The Kookaburras
by: Mary Oliver
In every heart there is a coward and a procrastinator.
In every heart there is a god of flowers, just waiting
to come out of its cloud and lift its wings.
The kookaburras, kingfishers, pressed against the edge of
their cage, they asked me to open the door.
Years later I wake in the night and remember how I said to them,
no, and walked away.
They had the brown eyes of soft-hearted dogs.
The didn't want to do anything so extraordinary, only to fly
home to their river.
By now, I suppose the great darkness has covered them.
As for myself, I am not yet a god of even the palest flowers.
Nothing else has changed either.
Someone tosses their white bones to the dung-heap.
The sun shines on the latch of their cage.
I lie in the dark, my heart pounding.
Oliver is thinking back to a moment when she could have risen past her limitations, become a god of flowers. The kookaburras ask to be freed from their confined lives, and Oliver's response is normal and very human: she says "no." It's a decision that haunts her later years, when the kookaburras have long since joined the great darkness. In the middle of night, Oliver lies in bed, her guilty heart pounding out its regrets in the prison of her ribs.
I'm writing this post at the end of a very long and stressful day.
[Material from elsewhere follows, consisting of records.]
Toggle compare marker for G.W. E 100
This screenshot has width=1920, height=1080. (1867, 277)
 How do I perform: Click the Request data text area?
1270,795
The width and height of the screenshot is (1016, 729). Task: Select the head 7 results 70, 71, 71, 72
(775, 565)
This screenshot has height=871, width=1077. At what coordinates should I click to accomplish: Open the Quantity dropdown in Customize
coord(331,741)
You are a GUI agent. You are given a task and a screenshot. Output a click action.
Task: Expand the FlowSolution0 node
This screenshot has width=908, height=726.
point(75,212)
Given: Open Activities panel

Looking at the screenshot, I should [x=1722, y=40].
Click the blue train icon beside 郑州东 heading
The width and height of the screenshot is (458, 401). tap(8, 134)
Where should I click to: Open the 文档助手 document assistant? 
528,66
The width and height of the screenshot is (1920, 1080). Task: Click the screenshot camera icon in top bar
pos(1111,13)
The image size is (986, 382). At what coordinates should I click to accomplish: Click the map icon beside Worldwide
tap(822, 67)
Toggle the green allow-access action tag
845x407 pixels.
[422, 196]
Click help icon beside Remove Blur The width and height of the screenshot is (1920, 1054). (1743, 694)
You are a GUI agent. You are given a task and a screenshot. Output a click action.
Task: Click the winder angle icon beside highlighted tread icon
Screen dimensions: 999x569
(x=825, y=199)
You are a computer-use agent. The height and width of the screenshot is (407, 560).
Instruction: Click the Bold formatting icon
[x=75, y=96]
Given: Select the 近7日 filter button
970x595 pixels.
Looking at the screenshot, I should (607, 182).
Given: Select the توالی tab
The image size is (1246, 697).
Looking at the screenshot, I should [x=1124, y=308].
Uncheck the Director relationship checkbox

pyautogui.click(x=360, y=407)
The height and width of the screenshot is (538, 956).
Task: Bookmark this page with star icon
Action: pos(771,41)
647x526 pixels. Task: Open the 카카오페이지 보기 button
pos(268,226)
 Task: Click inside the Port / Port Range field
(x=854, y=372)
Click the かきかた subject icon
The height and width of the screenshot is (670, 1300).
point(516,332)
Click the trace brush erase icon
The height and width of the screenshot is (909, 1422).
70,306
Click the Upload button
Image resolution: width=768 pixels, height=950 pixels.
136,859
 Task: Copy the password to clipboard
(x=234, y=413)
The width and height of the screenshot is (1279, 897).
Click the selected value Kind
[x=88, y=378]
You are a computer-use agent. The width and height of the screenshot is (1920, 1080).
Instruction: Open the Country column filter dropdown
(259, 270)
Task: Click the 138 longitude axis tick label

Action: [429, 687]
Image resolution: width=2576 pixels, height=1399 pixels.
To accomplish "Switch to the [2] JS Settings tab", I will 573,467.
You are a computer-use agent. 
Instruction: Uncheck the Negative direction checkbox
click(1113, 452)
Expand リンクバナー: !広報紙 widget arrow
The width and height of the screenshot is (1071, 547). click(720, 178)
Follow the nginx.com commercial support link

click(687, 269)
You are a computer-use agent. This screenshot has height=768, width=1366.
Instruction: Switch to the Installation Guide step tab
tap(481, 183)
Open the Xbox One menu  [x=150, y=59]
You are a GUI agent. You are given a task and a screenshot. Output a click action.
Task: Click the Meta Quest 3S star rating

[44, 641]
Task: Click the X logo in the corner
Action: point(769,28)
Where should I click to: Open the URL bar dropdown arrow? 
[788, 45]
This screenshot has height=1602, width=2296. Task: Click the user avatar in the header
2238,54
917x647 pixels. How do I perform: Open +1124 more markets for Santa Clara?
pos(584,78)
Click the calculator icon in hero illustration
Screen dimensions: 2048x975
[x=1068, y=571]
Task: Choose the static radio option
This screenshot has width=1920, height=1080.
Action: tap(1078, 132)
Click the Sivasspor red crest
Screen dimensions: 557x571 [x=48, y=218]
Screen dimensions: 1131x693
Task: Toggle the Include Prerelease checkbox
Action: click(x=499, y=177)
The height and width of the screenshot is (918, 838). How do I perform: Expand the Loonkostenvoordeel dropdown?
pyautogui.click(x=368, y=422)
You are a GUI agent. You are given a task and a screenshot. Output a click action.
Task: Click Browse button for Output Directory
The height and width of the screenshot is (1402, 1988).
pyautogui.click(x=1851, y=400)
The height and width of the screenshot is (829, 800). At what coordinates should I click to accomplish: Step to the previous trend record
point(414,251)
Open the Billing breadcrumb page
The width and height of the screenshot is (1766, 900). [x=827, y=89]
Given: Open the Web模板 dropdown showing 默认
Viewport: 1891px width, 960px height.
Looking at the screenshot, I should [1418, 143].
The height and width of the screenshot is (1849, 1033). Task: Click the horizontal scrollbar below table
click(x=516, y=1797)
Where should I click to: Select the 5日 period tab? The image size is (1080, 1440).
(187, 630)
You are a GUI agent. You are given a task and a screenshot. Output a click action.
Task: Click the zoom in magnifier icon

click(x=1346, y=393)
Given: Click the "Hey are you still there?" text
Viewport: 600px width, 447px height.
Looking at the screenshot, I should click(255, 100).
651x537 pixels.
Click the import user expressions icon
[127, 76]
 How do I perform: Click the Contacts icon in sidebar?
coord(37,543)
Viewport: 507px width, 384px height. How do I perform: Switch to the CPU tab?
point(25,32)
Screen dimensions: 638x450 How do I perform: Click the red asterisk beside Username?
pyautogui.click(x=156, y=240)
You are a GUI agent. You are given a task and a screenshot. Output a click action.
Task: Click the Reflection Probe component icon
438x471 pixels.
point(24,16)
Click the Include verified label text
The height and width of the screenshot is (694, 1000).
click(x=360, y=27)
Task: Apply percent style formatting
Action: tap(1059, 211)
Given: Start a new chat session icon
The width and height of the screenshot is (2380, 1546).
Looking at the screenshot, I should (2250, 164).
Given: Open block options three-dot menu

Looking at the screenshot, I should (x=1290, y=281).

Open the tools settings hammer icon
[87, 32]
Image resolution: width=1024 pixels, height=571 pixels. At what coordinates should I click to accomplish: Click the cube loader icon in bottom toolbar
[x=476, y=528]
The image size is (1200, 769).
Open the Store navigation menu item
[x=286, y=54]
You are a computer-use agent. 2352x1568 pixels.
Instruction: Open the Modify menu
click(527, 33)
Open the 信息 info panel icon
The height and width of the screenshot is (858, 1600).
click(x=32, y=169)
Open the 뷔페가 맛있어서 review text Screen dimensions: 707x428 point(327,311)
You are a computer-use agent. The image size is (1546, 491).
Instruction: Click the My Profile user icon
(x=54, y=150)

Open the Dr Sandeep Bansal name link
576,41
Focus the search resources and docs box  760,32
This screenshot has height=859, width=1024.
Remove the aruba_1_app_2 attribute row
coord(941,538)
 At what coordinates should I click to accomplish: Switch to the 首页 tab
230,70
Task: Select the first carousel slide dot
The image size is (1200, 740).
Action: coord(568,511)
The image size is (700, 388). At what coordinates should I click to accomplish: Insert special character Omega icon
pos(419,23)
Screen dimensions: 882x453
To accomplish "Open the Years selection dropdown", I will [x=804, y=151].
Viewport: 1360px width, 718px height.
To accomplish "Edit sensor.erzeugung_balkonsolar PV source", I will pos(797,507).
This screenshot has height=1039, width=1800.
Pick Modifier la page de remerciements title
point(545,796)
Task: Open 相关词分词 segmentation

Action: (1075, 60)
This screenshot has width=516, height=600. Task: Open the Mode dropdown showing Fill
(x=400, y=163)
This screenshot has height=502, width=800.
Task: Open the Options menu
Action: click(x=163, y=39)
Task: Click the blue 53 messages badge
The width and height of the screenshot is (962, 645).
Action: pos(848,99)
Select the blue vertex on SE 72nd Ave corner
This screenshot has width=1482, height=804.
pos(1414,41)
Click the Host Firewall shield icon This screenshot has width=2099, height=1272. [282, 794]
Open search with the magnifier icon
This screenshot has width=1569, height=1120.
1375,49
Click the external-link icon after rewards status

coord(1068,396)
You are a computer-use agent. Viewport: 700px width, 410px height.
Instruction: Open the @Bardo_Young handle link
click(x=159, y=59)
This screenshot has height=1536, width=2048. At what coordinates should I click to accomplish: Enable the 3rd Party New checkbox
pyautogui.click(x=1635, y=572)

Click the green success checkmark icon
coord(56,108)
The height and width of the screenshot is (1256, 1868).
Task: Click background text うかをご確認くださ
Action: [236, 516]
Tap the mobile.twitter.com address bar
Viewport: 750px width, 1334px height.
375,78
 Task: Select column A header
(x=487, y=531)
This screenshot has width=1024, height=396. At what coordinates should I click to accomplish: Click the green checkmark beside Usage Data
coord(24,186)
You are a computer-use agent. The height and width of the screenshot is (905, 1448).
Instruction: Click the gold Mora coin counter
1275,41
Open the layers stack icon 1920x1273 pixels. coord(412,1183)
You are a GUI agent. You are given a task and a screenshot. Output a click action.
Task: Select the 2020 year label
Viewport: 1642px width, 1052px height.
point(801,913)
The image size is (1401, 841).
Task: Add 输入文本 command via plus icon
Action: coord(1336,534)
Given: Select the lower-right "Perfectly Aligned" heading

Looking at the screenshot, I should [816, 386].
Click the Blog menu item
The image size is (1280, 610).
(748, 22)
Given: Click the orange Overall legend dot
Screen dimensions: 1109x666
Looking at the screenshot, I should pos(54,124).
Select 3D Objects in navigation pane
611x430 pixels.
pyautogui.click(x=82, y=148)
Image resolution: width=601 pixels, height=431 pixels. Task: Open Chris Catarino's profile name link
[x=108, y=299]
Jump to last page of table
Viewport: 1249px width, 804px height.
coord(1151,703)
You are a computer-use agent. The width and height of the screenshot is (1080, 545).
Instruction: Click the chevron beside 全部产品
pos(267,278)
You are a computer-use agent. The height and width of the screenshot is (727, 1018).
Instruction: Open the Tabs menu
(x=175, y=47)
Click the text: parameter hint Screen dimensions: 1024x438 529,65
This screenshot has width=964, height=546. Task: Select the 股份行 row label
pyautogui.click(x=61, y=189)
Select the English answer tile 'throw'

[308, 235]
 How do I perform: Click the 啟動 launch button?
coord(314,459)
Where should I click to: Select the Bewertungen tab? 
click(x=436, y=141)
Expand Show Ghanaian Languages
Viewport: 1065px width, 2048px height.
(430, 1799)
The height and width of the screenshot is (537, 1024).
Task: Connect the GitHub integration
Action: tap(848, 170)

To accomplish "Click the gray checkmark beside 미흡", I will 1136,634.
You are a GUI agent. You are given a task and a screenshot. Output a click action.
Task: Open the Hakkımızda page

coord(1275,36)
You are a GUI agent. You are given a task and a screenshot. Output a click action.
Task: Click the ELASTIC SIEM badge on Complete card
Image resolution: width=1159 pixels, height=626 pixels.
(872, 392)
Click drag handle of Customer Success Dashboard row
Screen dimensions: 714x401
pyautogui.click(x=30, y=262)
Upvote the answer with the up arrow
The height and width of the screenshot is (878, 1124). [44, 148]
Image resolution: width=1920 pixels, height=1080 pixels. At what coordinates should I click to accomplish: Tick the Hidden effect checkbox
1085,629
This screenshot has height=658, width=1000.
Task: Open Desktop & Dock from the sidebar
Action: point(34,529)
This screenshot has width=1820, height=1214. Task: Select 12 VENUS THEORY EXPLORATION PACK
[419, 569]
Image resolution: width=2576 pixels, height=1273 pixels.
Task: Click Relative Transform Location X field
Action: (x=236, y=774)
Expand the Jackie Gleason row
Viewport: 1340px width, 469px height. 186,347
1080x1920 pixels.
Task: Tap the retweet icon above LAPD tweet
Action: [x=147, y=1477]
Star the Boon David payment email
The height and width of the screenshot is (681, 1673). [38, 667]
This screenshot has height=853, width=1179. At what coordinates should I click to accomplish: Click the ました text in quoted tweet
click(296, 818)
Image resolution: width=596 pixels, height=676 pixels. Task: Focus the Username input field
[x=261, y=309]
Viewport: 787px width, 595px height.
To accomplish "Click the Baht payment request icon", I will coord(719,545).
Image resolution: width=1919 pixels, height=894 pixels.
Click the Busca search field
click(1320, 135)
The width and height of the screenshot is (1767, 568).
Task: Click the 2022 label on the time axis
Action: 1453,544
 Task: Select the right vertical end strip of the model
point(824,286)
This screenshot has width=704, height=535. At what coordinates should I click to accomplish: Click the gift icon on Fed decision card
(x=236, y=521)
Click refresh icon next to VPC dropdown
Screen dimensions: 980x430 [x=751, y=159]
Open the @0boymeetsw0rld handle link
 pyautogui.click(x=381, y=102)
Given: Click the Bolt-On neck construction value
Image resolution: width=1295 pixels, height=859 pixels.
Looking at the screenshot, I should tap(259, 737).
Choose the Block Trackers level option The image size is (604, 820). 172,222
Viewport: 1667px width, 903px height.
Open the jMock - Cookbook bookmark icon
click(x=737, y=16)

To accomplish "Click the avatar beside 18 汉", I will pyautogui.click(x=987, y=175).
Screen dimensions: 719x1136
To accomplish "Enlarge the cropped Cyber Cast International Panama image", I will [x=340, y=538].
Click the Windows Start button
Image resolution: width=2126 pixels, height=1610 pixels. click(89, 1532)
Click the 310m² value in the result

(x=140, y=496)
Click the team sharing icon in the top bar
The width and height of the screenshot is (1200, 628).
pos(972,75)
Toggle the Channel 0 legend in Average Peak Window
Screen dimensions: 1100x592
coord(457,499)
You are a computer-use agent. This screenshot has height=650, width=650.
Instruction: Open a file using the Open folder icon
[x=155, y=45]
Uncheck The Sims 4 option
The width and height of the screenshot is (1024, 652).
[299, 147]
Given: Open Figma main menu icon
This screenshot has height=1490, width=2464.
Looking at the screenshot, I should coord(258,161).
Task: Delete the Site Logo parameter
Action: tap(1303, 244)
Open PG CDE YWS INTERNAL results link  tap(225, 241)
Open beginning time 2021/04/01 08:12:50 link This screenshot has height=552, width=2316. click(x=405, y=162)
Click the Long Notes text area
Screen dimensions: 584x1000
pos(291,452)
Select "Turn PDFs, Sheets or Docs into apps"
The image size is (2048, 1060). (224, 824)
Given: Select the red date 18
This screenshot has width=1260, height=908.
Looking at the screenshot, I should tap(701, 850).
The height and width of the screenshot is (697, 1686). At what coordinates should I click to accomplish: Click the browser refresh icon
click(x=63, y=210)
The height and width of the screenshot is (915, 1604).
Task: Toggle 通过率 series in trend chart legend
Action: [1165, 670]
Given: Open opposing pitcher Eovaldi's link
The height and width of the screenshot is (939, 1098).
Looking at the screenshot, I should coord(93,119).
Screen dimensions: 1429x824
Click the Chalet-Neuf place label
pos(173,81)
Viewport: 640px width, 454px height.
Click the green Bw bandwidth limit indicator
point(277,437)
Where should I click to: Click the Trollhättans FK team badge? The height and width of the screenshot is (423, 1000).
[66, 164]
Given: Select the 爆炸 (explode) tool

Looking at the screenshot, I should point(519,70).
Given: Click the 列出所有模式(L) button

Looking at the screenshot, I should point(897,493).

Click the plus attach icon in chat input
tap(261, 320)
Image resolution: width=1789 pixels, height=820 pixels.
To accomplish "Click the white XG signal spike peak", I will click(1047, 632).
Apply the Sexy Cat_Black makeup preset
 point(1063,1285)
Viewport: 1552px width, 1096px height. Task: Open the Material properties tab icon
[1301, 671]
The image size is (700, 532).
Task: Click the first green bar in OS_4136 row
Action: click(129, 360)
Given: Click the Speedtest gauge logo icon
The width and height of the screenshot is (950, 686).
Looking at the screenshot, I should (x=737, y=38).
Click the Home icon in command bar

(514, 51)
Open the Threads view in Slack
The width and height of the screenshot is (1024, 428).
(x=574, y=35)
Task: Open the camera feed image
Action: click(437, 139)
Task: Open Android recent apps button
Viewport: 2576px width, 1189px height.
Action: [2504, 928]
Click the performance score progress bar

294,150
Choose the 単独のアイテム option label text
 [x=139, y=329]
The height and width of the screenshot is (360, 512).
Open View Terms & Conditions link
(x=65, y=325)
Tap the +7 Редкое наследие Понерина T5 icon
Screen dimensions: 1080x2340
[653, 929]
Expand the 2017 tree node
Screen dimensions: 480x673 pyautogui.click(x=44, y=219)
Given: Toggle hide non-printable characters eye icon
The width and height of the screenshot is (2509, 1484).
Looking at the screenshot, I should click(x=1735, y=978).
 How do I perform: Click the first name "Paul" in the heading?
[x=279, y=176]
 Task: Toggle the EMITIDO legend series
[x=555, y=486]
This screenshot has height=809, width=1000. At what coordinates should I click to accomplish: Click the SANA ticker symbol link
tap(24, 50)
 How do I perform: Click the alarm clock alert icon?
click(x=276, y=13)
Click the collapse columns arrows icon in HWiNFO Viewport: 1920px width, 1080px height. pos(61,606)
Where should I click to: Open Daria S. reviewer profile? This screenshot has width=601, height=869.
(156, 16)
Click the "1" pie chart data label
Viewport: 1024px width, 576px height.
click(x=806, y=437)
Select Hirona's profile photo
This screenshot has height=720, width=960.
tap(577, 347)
Attempting to drive my son home from school this afternoon, I noticed that many of the warning lights on my dashboard had suddenly come to life. So, I pulled over, took out the owner's manual, and tried to decipher what was happening. Being a person of little to no automotive knowledge, I failed at this task.
Therefore, I drove to the nearest Subaru dealer (the one where I initially purchased my vehicle) and tried to get a mechanic to diagnose my car's illness. No dice. The earliest appointment the dealership had was on Wednesday. Then, I stepped outside and tried to acquire a rental car for a few days. No luck. Basically, every car rental company was fresh out.
I called my wife's cousin, whose husband is a mechanic. She came in her truck, followed me back to her house, and her husband checked things out. To make a long story even longer, I can report that my car is sitting in my driveway tonight. All the lights in the dashboard are still glowing, and I have to nurse my car through the next few days until my appointment on Wednesday with the dealership.
And I've been thinking all day: why am I a poet? I should have studied to become something useful, like a mechanic. I can't fix my car by reading a sonnet to it. Can't make the lights in my dashboard turn off by reciting "Do Not Go Gentle into that Goodnight." What can I do with the gifts I have? I can write a blog post about it. That's it.
Am I regretting my life choices? Tonight, I am. Coming from a family of plumbers, I can't really fix a leaky faucet. After owning six or seven cars in my lifetime, I would have a hard time just changing a flat tire. I worked in the healthcare industry for close to 25 years, and I still get nauseated around most bodily fluids. In short, I have little practical life skills.
Again, I am at the end of a very stressful day. Take everything I write tonight with a cannabis edible.
That's what Saint Marty plans to do.